> [Try it]:
Swap every "screenshot" in the items below for "capture" and write the items out again with nothing else changed. Leave out the pictures.

> [Given entries]:
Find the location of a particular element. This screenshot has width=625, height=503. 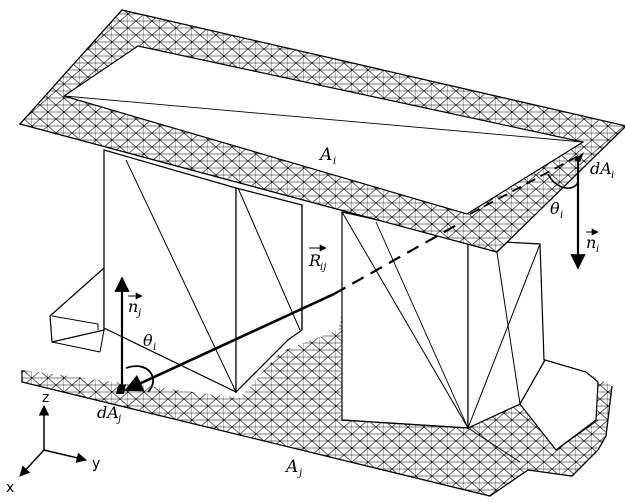

label-theta-j: θ is located at coordinates (148, 340).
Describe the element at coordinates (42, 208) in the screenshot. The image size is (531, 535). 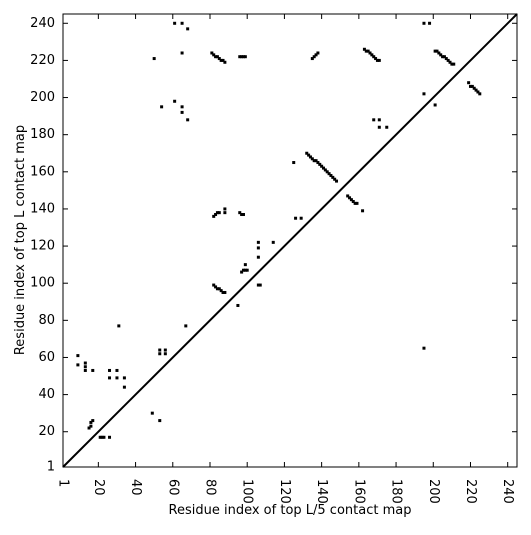
I see `y-tick-label: 140` at that location.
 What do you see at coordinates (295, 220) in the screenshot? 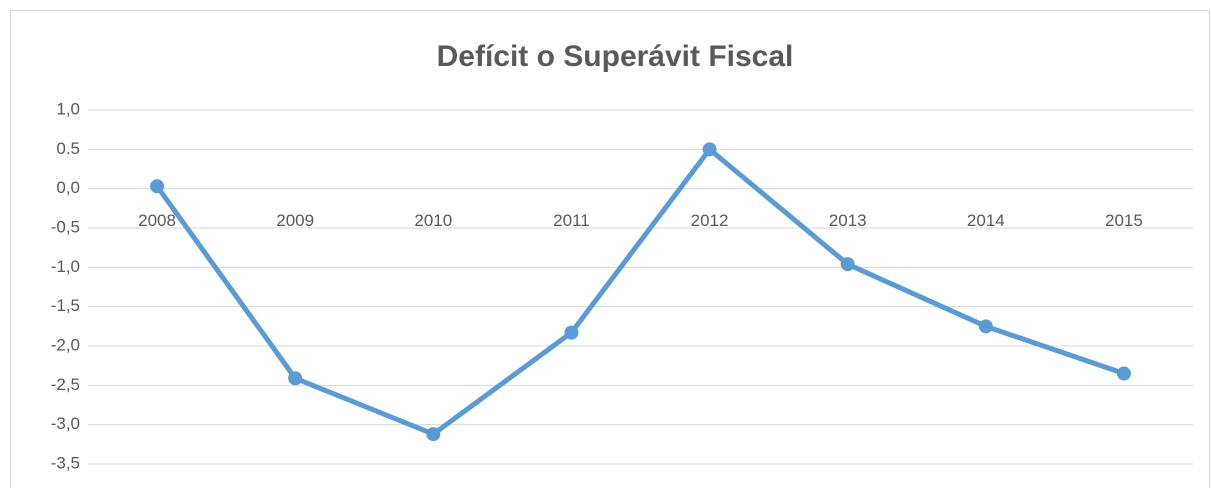
I see `x-tick-label: 2009` at bounding box center [295, 220].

> [Solution to this problem]:
Find the location of a particular element. This capture has width=625, height=503. 

label-theta-j: θ is located at coordinates (148, 340).
Describe the element at coordinates (42, 208) in the capture. The image size is (531, 535). 
I see `y-tick-label: 140` at that location.
 What do you see at coordinates (295, 220) in the capture? 
I see `x-tick-label: 2009` at bounding box center [295, 220].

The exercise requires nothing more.